THE GALLERY: SPRING 2016 SHOW
“I think there is something very raw about Spanish creativity and design,” says Rita Britton as she considers Florit Nin’s enormous, stretched canvasses and teeny-tiny, framed artworks that dominate the top floor gallery. “I can remember, years ago, when Franco’s rule ended — it was as if somebody had pulled a plug, and all that raw Spanish creativity just flowed out.”
With their rusty markings, industrial colour palette and bold use of the human head as a leitmotif, that unmistakable Spanish energy is evident in Nin’s paintings. “I think that he captures that sense of bleak romance that is there in all great Spanish art,” says Britton. “Think about Goya’s The Third of May, 1808 in Madrid where the guy is getting executed by a French rifle squad, and Picasso’s Guernica. It’s all powerful stuff.”
And so here, Nin’s heads have a military helmet-shaped mass of jumbled letters (blindness to the politicised system of media brainwashing or the confusion of stressful overload?) or a Lord Voldemort-esque visage, the neck cracked and creeping with something vaguely sinister.
But there is also a sensuality to Nin’s work that makes you want to reach out and stroke his bald headed subject matter or to touch the natural forms (leaves, flowers, buds) that recur in his smaller works. “He obviously loves drawing faces,” says Britton of the artist who has become an icon of the Menorcan and Mallorcan culture scene and whose work is part of official Balearic art collections. “Florit Nin himself is handsome with a really smiley face; and his studio is surrounded by farmland where there are pigs and chickens running around.”
For a split second, Britton drifts off to this rural Spanish idyll like some wannabe Shirley Valentine before suddenly landing back in the here-and-now of Barnsley: “I like the Spanish men. You know I could fall in love with a Spaniard but never an Italian.”
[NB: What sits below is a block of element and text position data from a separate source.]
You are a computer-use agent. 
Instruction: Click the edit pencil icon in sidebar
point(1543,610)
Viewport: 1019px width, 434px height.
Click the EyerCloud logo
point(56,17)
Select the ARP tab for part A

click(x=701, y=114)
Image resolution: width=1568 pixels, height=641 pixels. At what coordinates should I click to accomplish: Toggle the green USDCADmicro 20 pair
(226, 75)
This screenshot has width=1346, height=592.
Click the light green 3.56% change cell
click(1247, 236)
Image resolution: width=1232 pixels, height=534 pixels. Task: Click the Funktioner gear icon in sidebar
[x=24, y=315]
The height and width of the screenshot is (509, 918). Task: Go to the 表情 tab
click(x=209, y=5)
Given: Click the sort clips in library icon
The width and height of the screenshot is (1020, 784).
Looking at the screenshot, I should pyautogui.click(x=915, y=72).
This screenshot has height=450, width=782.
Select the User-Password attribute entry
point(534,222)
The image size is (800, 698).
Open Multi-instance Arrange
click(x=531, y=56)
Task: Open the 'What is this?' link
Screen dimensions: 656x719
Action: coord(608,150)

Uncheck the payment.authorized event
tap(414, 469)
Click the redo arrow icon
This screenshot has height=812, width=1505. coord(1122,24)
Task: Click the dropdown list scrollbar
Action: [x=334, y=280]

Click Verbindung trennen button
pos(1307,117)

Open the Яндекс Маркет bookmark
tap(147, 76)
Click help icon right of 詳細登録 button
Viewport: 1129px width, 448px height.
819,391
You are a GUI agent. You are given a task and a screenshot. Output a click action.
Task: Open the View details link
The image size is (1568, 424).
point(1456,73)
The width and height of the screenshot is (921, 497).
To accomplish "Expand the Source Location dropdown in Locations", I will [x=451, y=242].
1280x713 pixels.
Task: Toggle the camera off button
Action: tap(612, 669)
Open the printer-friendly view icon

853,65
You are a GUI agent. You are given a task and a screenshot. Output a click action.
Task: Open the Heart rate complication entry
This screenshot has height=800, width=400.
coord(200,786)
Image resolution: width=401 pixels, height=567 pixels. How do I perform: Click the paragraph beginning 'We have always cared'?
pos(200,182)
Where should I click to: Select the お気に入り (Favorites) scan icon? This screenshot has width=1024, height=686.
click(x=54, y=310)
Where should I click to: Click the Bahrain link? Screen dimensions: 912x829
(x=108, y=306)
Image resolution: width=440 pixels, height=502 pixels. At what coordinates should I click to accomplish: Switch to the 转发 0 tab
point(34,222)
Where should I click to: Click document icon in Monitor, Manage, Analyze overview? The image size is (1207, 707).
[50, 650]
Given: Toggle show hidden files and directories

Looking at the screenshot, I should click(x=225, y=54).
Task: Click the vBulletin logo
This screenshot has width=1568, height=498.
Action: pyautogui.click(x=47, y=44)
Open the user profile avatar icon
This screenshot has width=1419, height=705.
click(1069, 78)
Like all successful art, the work of internationally acclaimed ceramicist Ashraf Hanna fires up the belly of the imagination. Within his pots — organic-shaped vessels that have both precise edges and pregnant bulges — you can see collapsed plastic-bag forms, laundry liquid-bottle shapes, and the colours of a bleak winter giving way to the acidic yellow-greens of Spring.
“I first fell in love with Ashraf’s work about 7 or 8 years ago when he was part of a Crafts Council exhibition,” says David Sinclair, Exhibitions Curator at Barnsley’s Civic Gallery, who has introduced Hanna to The Tobacco Warehouse. “I love the shapes, the textures, the simplicity. I think his work is exquisite.”
Born in Egypt and now based in Pembrokeshire, Hanna’s recent body of work focusses on creating objects with changing profiles; the interaction between sharp and fluid lines creating subtle and sometimes pronounced curves that make you look twice. “I think his style is out there on its own but he is part of a strong group of ceramic artists and potters who are very innovative and who are producing exciting work,” continues Sinclair. “It’s wonderful to have him show here in Barnsley. Why should people have to travel to London to see great ceramic art of an international quality?”
Hanna’s own journey to ceramist stardom started when he began experimenting with clay after graduating from Central St Martin’s College in 1991 with a degree in Theatre Design. Seven years later, Hanna set up his own ceramics studio and went on to complete his MA at the Royal College of Art. “Ashraf’s ceramics look very fragile but they are robust vessels,” says Sinclair of the pieces which range from £150 to £6000 in price. “I think it’s about time people started investing in art such as Ashraf’s because no only is it beautiful but it’s also a pension.”
Okay, so the pieces on offer from the Dyehouse collective are not art per se but they certainly pack an artistic punch when it comes to design and craftsmanship. This small range of wooden furniture, metal garden accoutrements and decorative objects for the home is the brainchild of Mark Lee and his team at ONE17, the innovative architectural and interior design practice located just outside of Huddersfield.
“I’ve been keeping an eye on ONE17’s residential and commercial projects for some time now, and this introduction of a homeware range is exciting news” says ONE17 fan and design aficionado Samuel Clark. “If you can’t afford one of their signature light-filled spaces with golden oak flooring and warm stone exterior, then you just might be able to treat yourself to a table or a hanging wooden ornament from their Dyehouse range.”
And who wouldn’t want to treat themselves to Dyehouse’s FOS coffee table-cum-domestic sculpture, its blackened steel folded frame encasing an air-dried oak box which appears to float; or one of their STOR, TALUS or KLINT stools hewn from a single block of oak, and with optional bronze handles?
“When interior design has fallen victim to fashion trends and the IKEA phenomenon, the Dyehouse collection feels solid and timeless but totally contemporary,” says Clark who confesses to having scrapped his garden design plans in order to be able to accommodate one of their steel SCOWLE fire pits (£725). “Bugger the decking and box topiary! I’m going to grow a beard and sit around the fire pit in my garden. Bear Grylls, eat your heart out!”